As mentioned on all flammable products. "Keep away from fire, flames, sparks and other sources of ignition" (or wording to that effect)
Err on the side of safety and follow these warnings!!
If you need to maintain a particular temperature for the curing process of a particular finish look into the radiant, oil filled heaters and keep the projects in a small space for efficiency of the heater.
We really don't want to see a post where someone got burned out & lost all.:no:
Please be careful.
..Jon..

PS... that includes "pilot lights"... something that's easily overlooked.


----------



## Steven W. (Dec 27, 2012)

ryan50hrl said:


> That can be a real concern, it needs to be off when fumes are present.


So, if I have a unit with electric ignition and only "finish" when the unit is off I should be alright? Obviously it will only be used during the winter so summer won't be an issue.


----------



## firehawkmph (Apr 26, 2008)

Hey Steve,
check out one of these furnaces:
http://www.alpinehomeair.com/viewproduct.cfm?productID=453064604&displaytab=accessories

Wall mount, direct vent, sealed combustion chamber, outside air intake. I have three of these in my shops and garage. They are quiet, safe, and do a great job.
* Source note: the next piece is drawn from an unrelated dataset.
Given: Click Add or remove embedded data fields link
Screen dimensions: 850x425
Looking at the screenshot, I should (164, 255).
No worry about blowing anything up. My oldest one is 20 years old and still works fine. 
Mike Hawkins


----------



## rrbrown (Feb 15, 2009)

firehawkmph said:


> Hey Steve,
> check out one of these furnaces:
> http://www.alpinehomeair.com/viewproduct.cfm?productID=453064604&displaytab=accessories
> 
> ...


Wow mike only 3 to heat that massive hop of yours. :laughing:


----------



## ryan50hrl (Jun 30, 2012)

Steven W. said:


> So, if I have a unit with electric ignition and only "finish" when the unit is off I should be alright? Obviously it will only be used during the winter so summer won't be an issue.
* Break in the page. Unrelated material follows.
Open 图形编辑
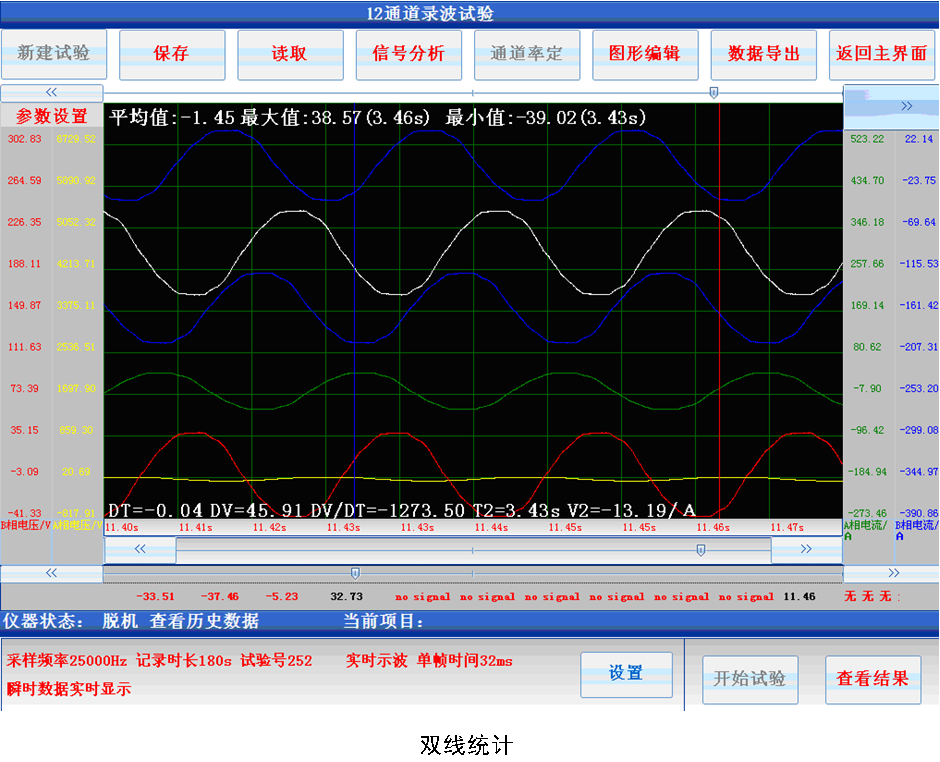The width and height of the screenshot is (940, 762). (644, 54)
Yes. Then you should be fine, but I'd make sure it was turned of from power, and well aired out before turning back on.


----------



## firehawkmph (Apr 26, 2008)

rrbrown said:


> Wow mike only 3 to heat that massive hop of yours. :laughing:


Rich,
I have one in my woodshop, one in the new addition shop, and the other is in the garage attached to the house. The largest space is the new shop, 28' x 36' with the high ceiling. One furnace heats it up pretty quick.
Mike Hawkins


----------



## Steve Neul (Sep 2, 2011)

There are furnaces made to operate in paint rooms but they are priced way out of the reach of most hobby woodworkers. The best thing you can do is preheat your shop and when painting not have anything on with a open flame or even a motor running when there is flamable solvents in the air. The spark inside of a motor can ignite the fumes. If the fumes are great enough even the spark from a light switch can set it off so leave the lights on until the air clears. The cheapest way to jury rig heat for painting is to have another room or building seperate from the shop and heat that room and use a fan to force the heated air from that room into the shop without a return air from the shop.


----------



## against_the_grain (Aug 15, 2010)

Yep , its the fumes of volatile flammables that will ignite readily. Beware of fumes and make sure to air out the shop before turning on any heaters or open flames.


----------